Only lines that contain the word "icon" belong in the answer; copy them from the records below.
[Material provided — start]
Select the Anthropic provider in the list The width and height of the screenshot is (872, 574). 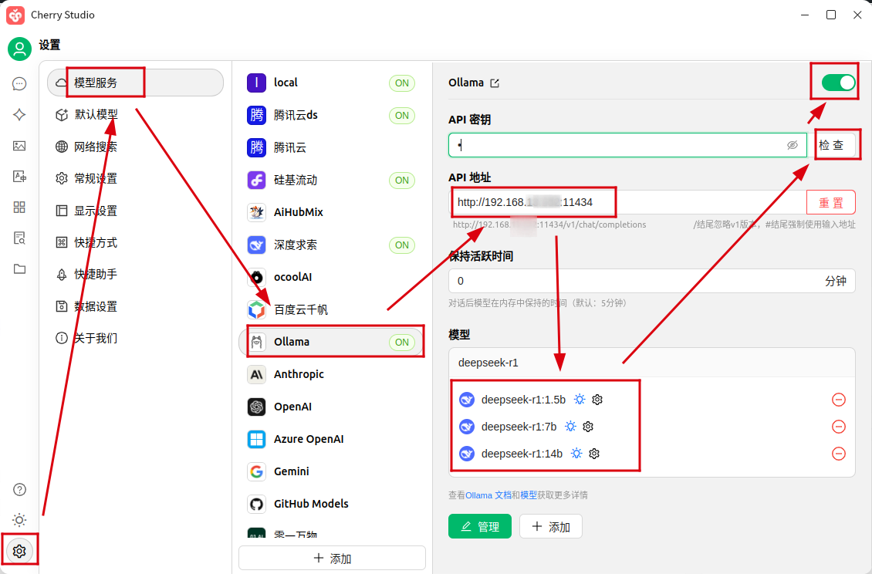pos(299,374)
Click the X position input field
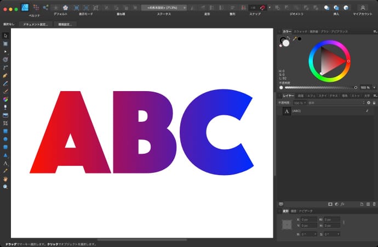This screenshot has height=247, width=378. click(x=308, y=220)
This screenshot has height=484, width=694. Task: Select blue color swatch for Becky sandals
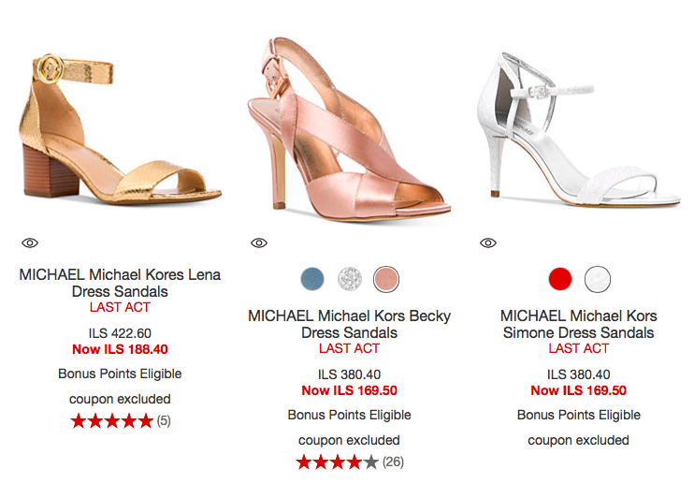coord(312,278)
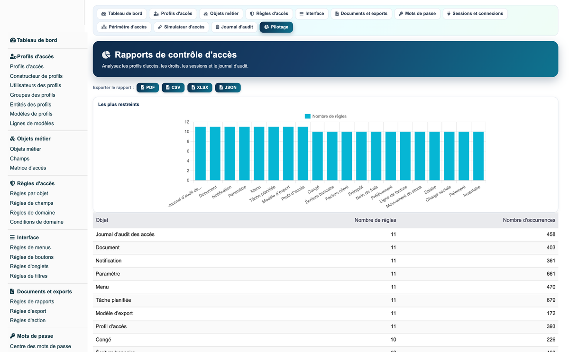Export the report as PDF

(147, 88)
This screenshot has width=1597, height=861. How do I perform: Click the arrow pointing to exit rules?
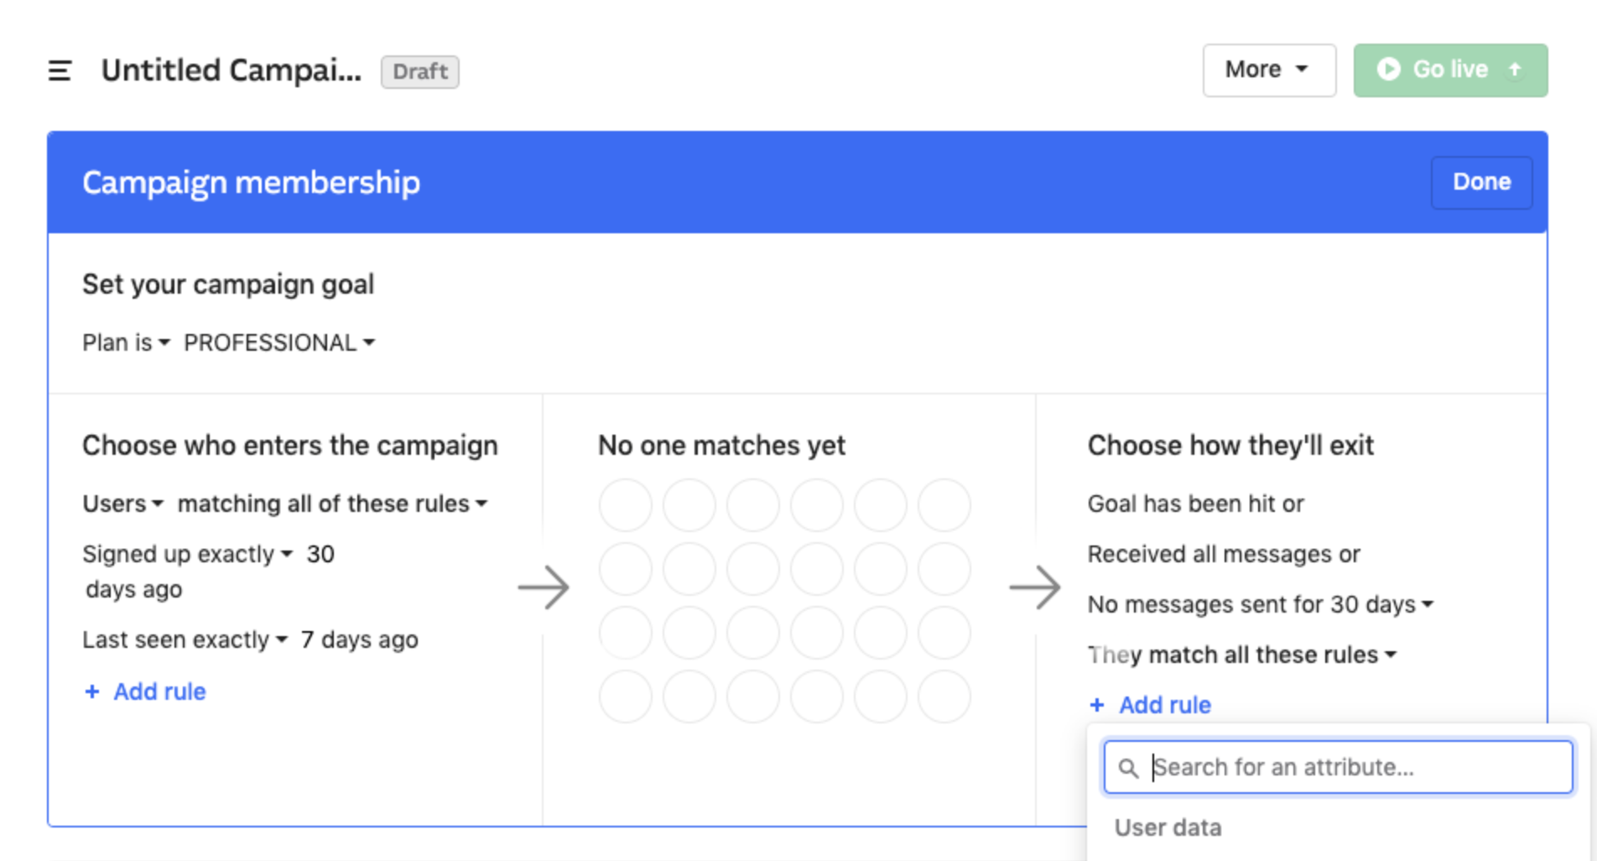(x=1035, y=587)
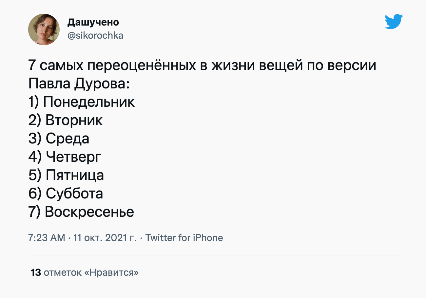Click the display name Дашучено
The height and width of the screenshot is (298, 426).
(93, 22)
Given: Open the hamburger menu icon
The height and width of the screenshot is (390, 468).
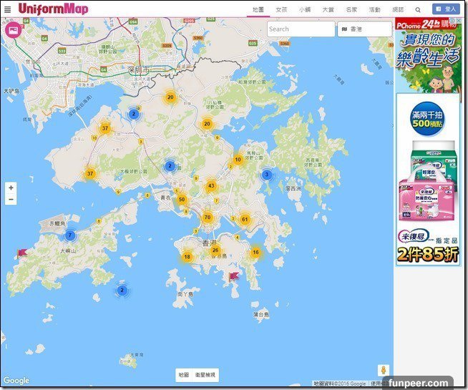Looking at the screenshot, I should 8,9.
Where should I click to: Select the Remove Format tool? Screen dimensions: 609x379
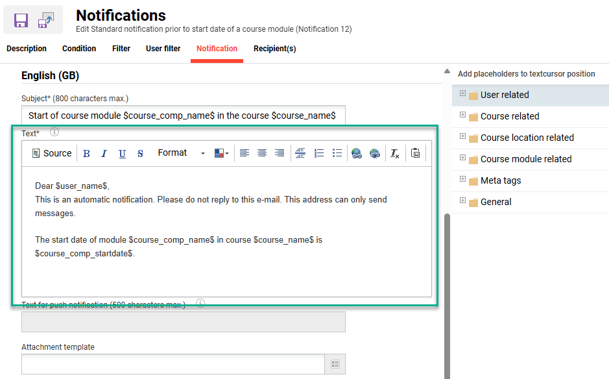pos(394,153)
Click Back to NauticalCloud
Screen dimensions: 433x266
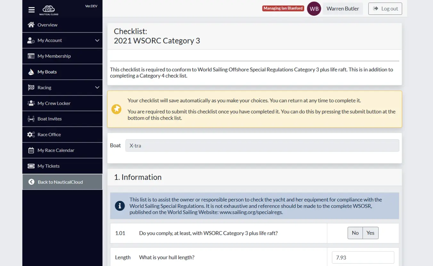click(60, 182)
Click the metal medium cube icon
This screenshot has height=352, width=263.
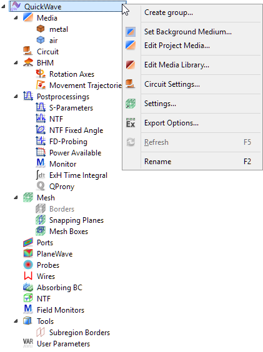point(41,29)
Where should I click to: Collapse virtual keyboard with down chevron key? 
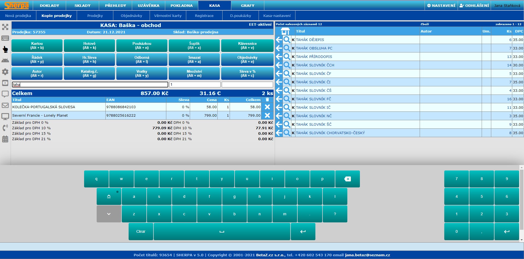click(x=109, y=214)
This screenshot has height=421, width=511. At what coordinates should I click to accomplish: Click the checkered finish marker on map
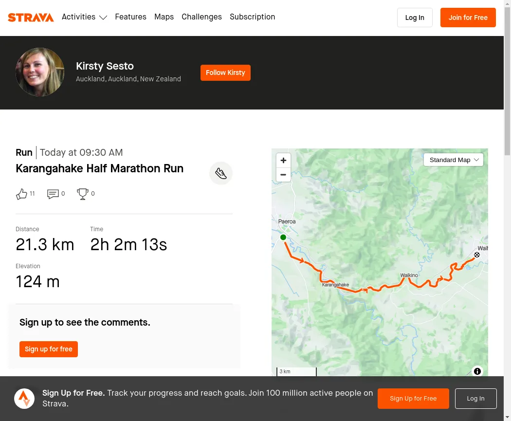[x=477, y=255]
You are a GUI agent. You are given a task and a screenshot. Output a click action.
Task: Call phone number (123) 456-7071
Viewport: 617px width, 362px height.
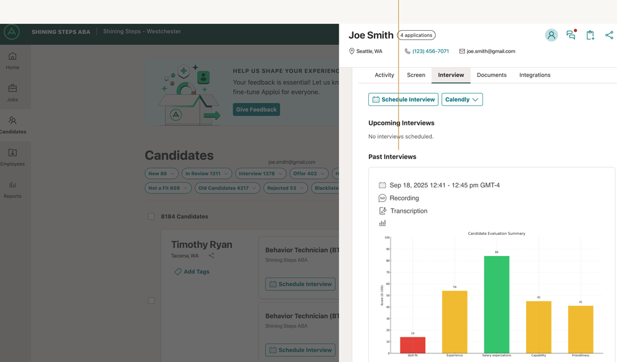pyautogui.click(x=430, y=51)
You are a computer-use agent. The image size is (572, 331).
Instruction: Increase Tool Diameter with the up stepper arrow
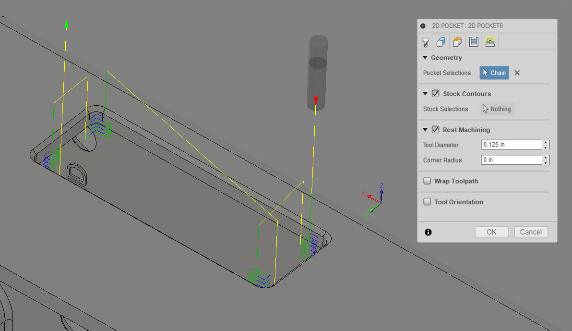click(x=546, y=142)
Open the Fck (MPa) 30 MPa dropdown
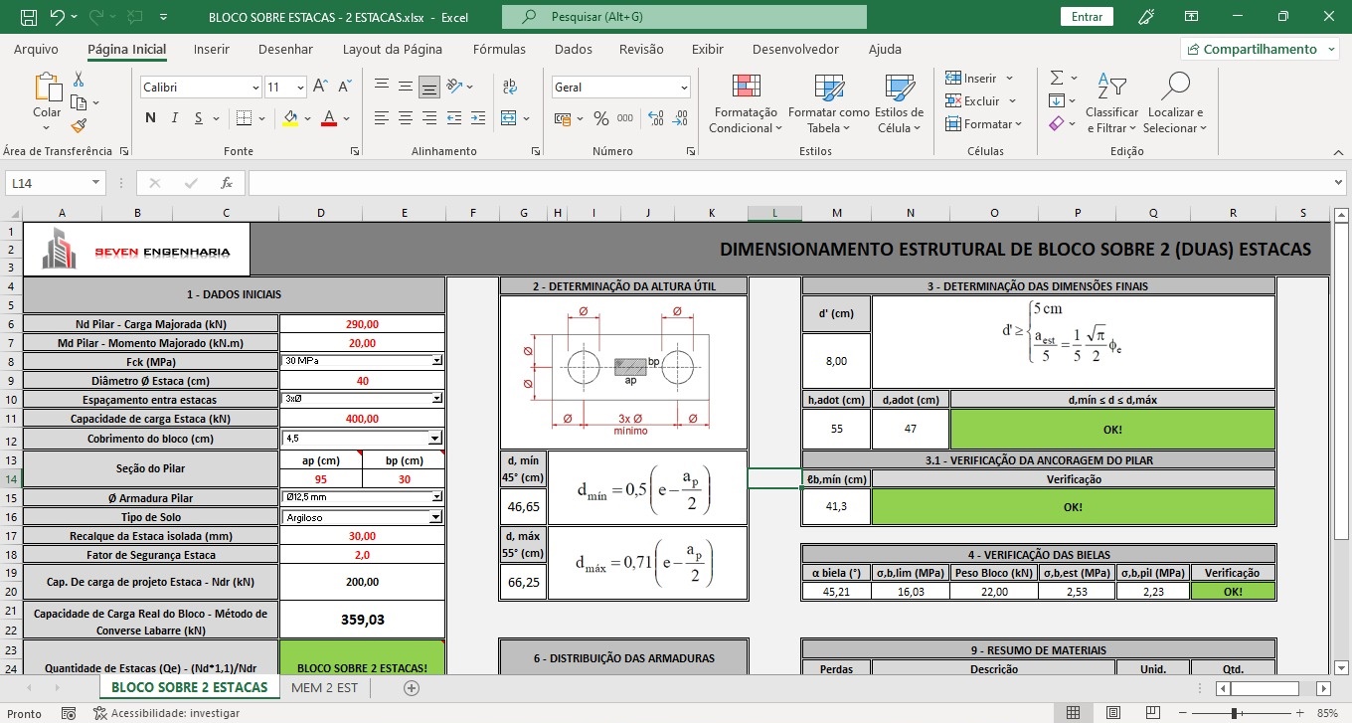 pyautogui.click(x=436, y=361)
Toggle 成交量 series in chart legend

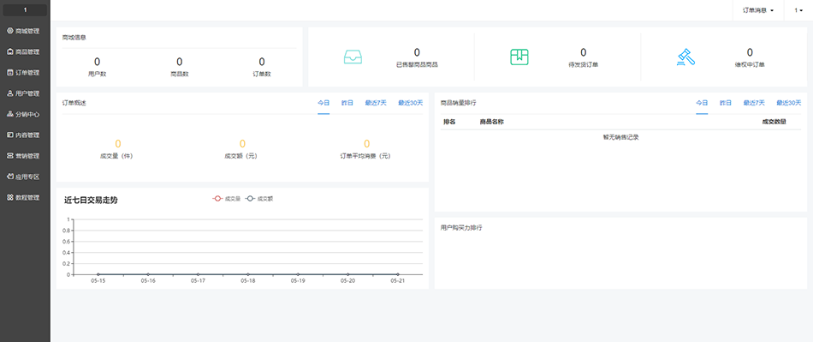[x=227, y=198]
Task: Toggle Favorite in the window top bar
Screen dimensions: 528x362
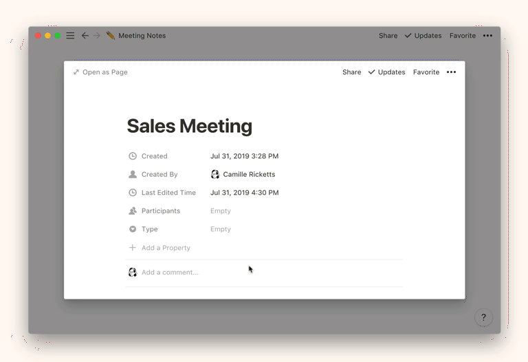Action: click(462, 36)
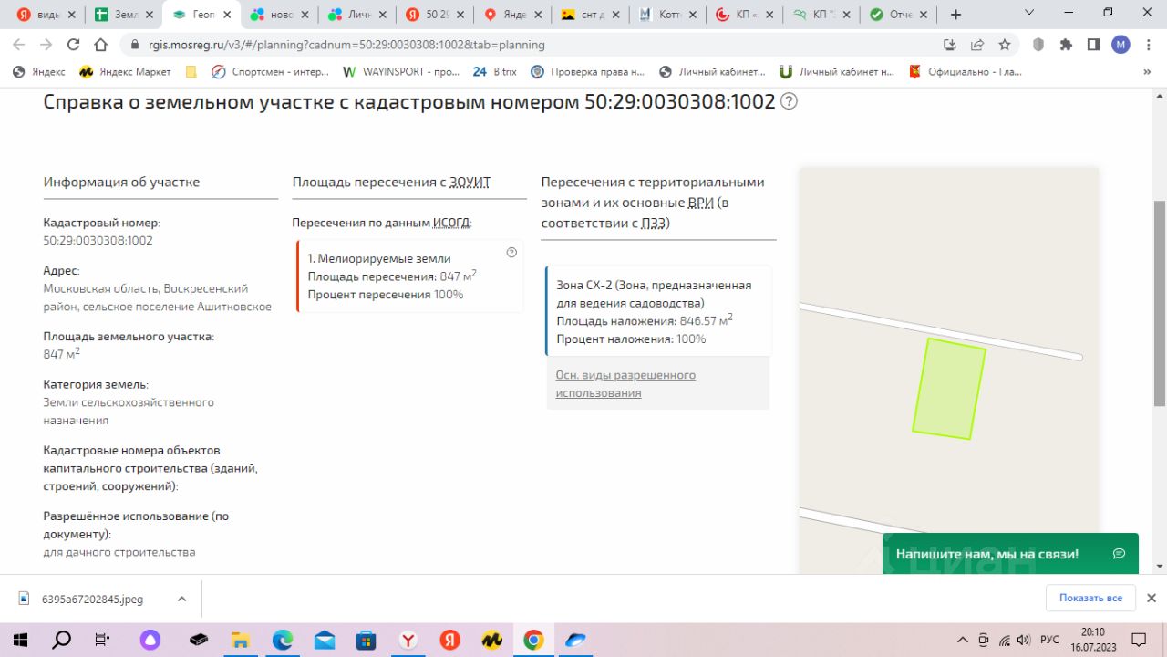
[Material provided — finish]
(Task result):
Given: Open the hamburger menu icon
Click the metal medium cube icon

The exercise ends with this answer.